How do you cultivate the relationships for your fresh produce? 

People have been in Sonoma County for generations. They grew up as kids watching their fathers and mothers toil the earth, and now they're doing it. It's what I fell in love with about Sonoma County. There are so many small farms that are the lifeblood. It is truly about agriculture. We go to the markets to find them, but then also, people will stop by. There's a guy that has a Meyer lemon tree that goes crazy every fall. He drops off 50 pounds of Meyer lemons and just wants to come in and have a drink. I’m grateful for relationships like that one I’ve made over the years.

Why do so many respectable chefs come to this region?

There are a number of reasons why cooking up in Wine Country is just the dream for a chef. One, it's the access to the product. There is not better produce anywhere in the world. The soil creates these amazing vegetables that make our dinners easy. It takes us from the level of cooking dinner to turning it into a form of art. That's the fun part about it. The second thing is people come here for the experience of eating and dining. When you cook in a big city, there's always something else to do. There's a two-hour window where they want to have dinner and then do something. Up here, people give you their time. They come to drink and to eat. To have that gift, to produce your craft for that type of commitment is just a true honor. It makes working here and living here just a dream.

On Inspiration and his Culinary Start

When did you become passionate about food and decide to pursue it?

I became passionate about cooking in high school. My mom was a great cook, and I had a mentor who was a hotelier, Stan Bromley. He introduced me to the food world, though he was more on the hotel side of it. There's something about the immediate gratification of taking a product, turning it into something, and presenting it to someone. There's the reward of actually seeing it done, but there's also the reward of seeing the joy that someone gets from eating. That's really what made it almost addictive to me. I enjoyed mowing grass and digging ditches. You saw immediate gratification from having a freshly mowed lawn or a completed ditch. But from feeding people, you actually saw joy. You saw an experience.

I learned my work ethic from my folks, but I also inherited some sort of palate. I didn't know this at a young age, but I would go to other people's houses for dinner, and it was a great effort, but something was missing, some seasoning. I realized that my mom knew how to season with salt and acid, which made a world of difference. As I more developed my skill going through college and back into New York at some point, I realized that my palate was even more important than my work ethic for this type of career.

How did you get your start in the culinary world?

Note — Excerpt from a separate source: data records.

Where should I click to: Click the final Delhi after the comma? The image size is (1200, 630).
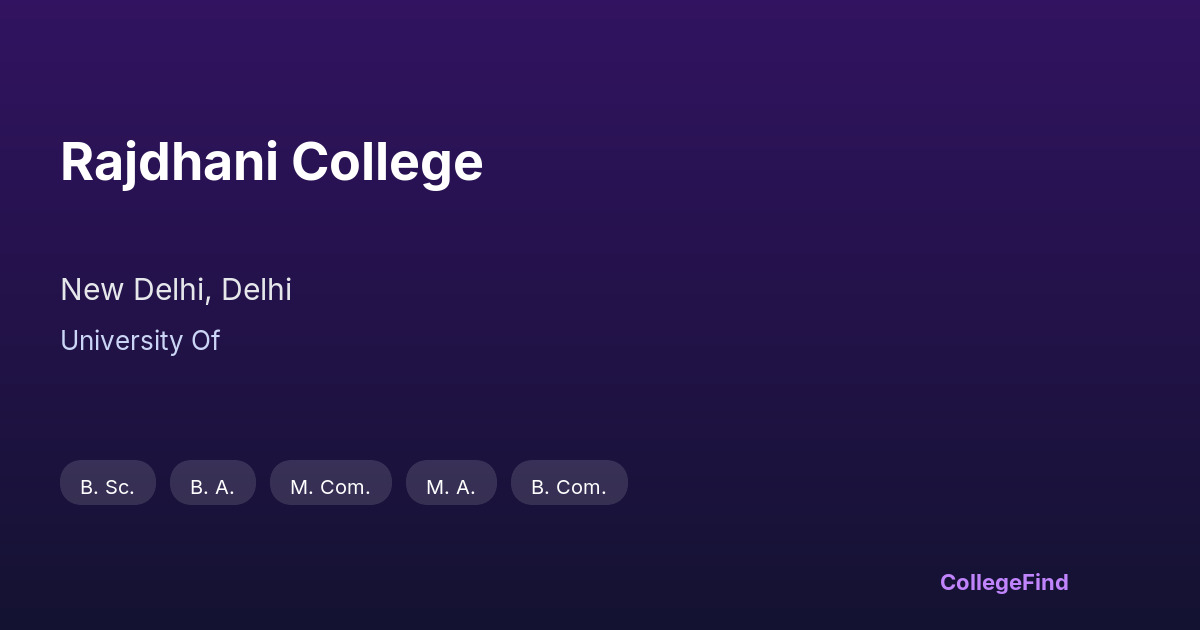256,290
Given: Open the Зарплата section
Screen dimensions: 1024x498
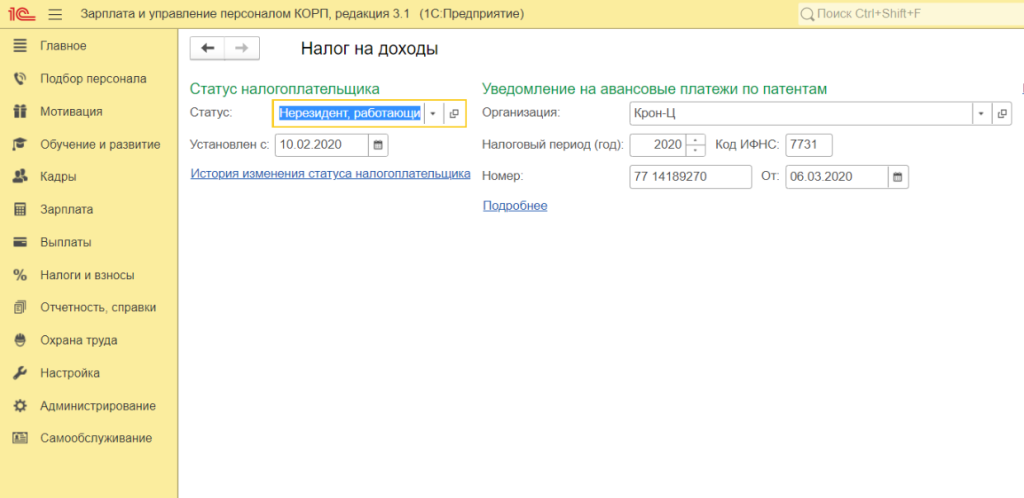Looking at the screenshot, I should [x=67, y=210].
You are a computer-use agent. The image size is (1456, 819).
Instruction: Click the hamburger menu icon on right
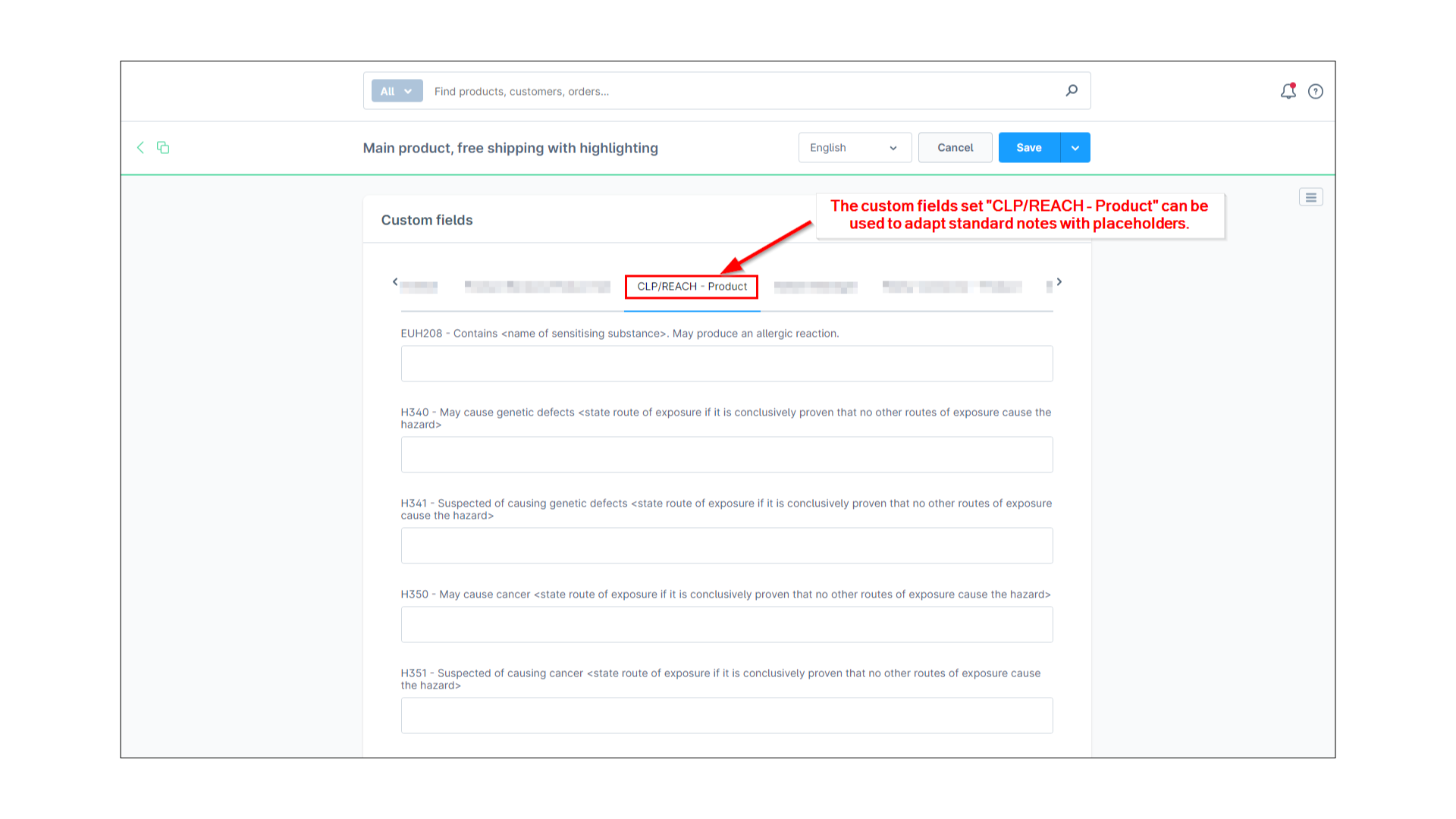[1311, 198]
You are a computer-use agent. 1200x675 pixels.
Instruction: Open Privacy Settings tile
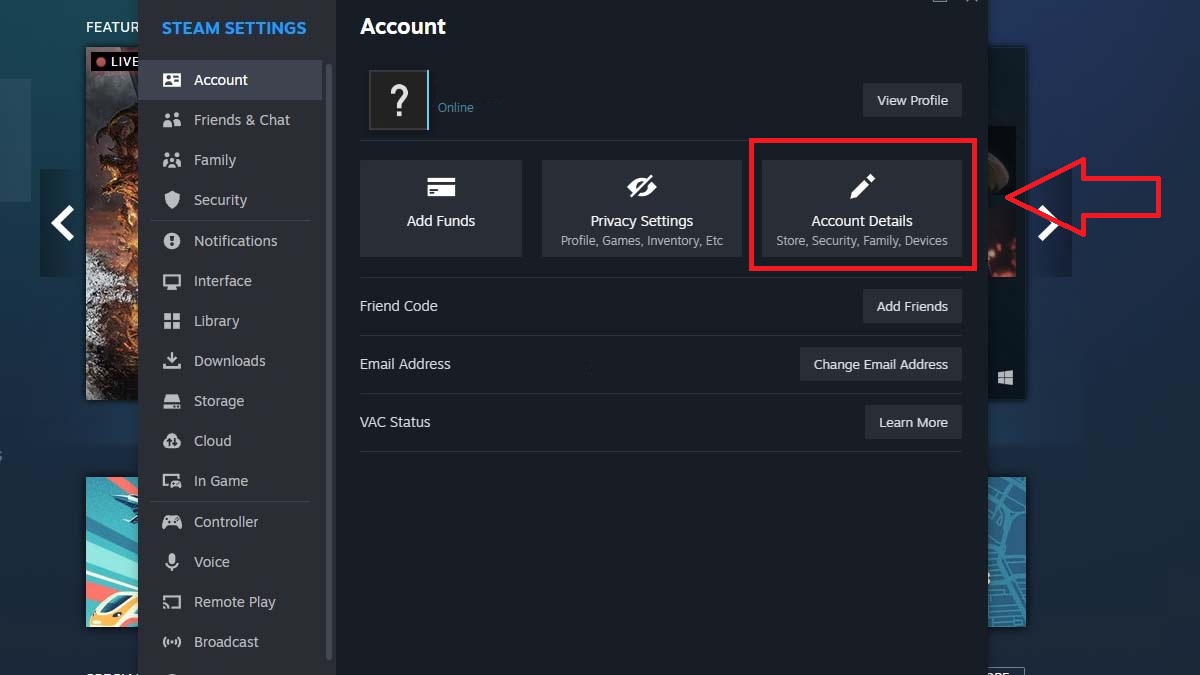click(641, 208)
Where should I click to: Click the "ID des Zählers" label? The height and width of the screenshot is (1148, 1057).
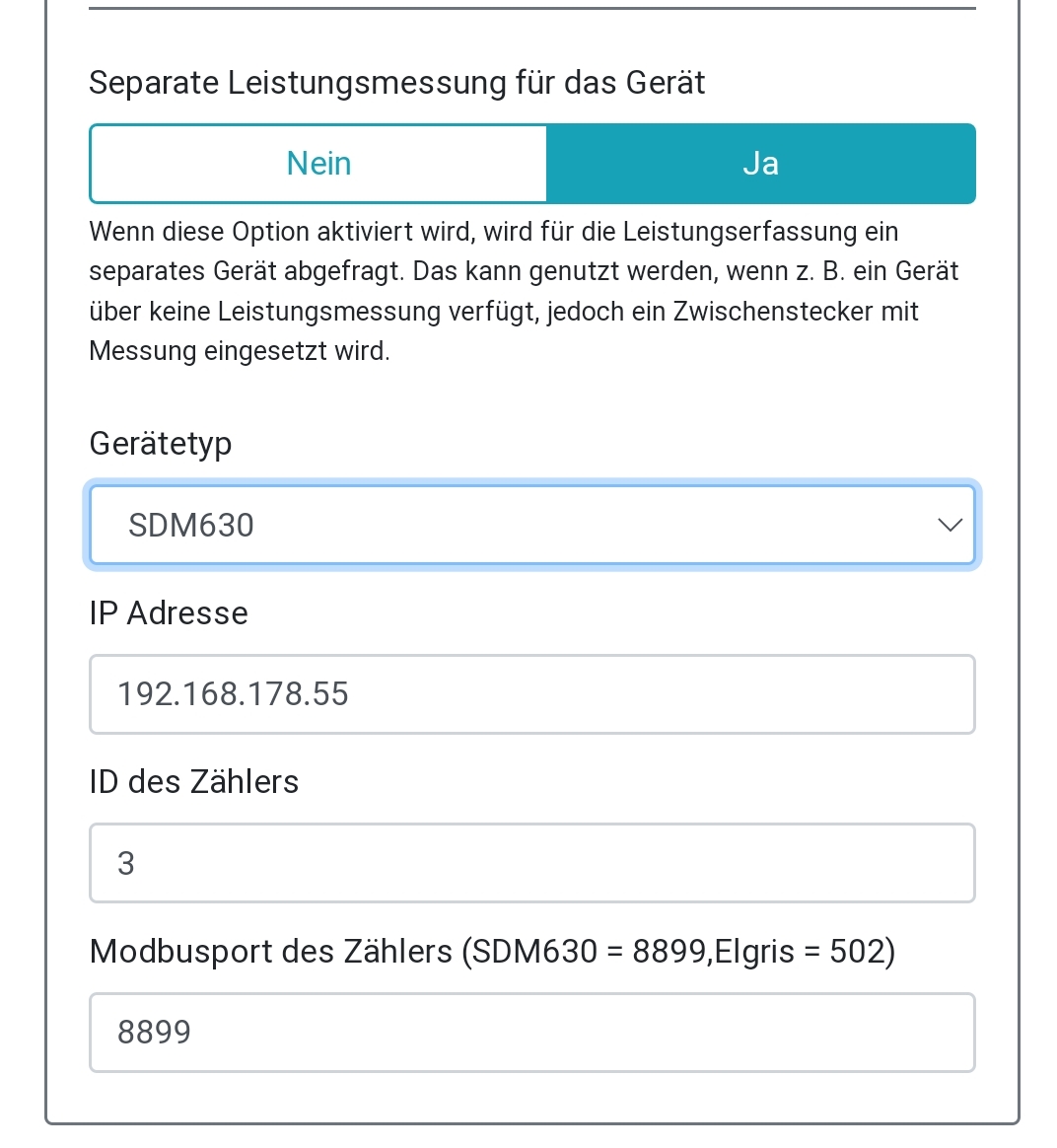point(194,782)
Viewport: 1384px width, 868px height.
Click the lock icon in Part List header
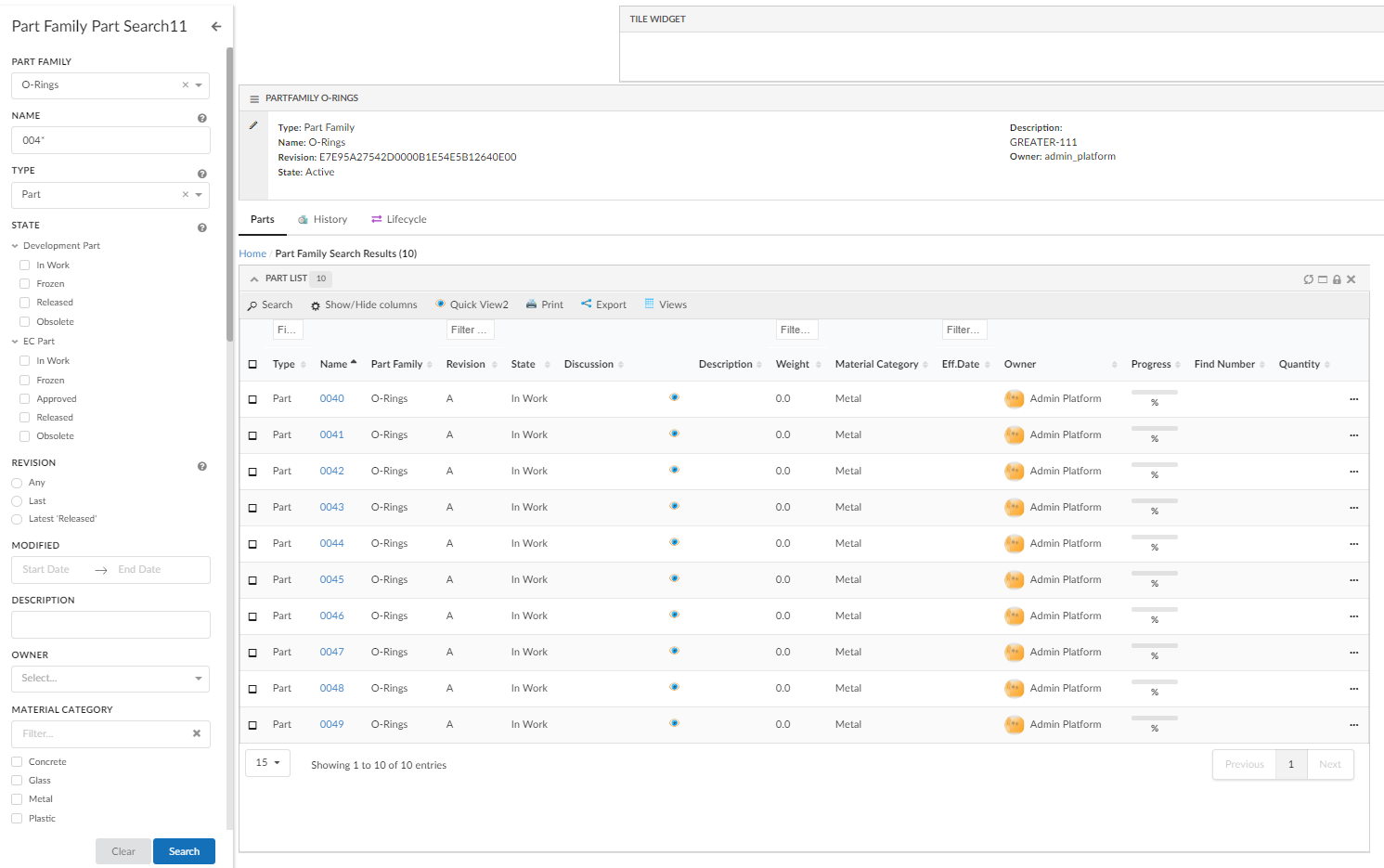point(1337,279)

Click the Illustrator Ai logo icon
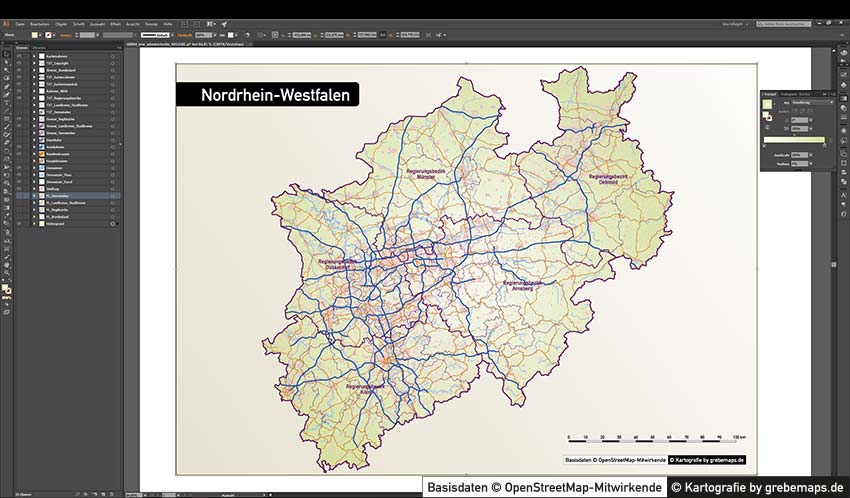pos(6,23)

I went to Cornell University Hotel School. There was some food work involved there, but it wasn't a full-on cooking school. When I graduated, I was immediately told by every important mentor in my life to go to New York City and get beaten up, get yelled at, get screamed at, and learn how to actually cook. And that's what I did. I moved down to Manhattan. I was really grateful for the people I met down there, the good ones and the bad ones. There were some intense times, but it also taught me that I was meant to do this, and it was more of a vocation than it was a career.

How did you define your culinary style?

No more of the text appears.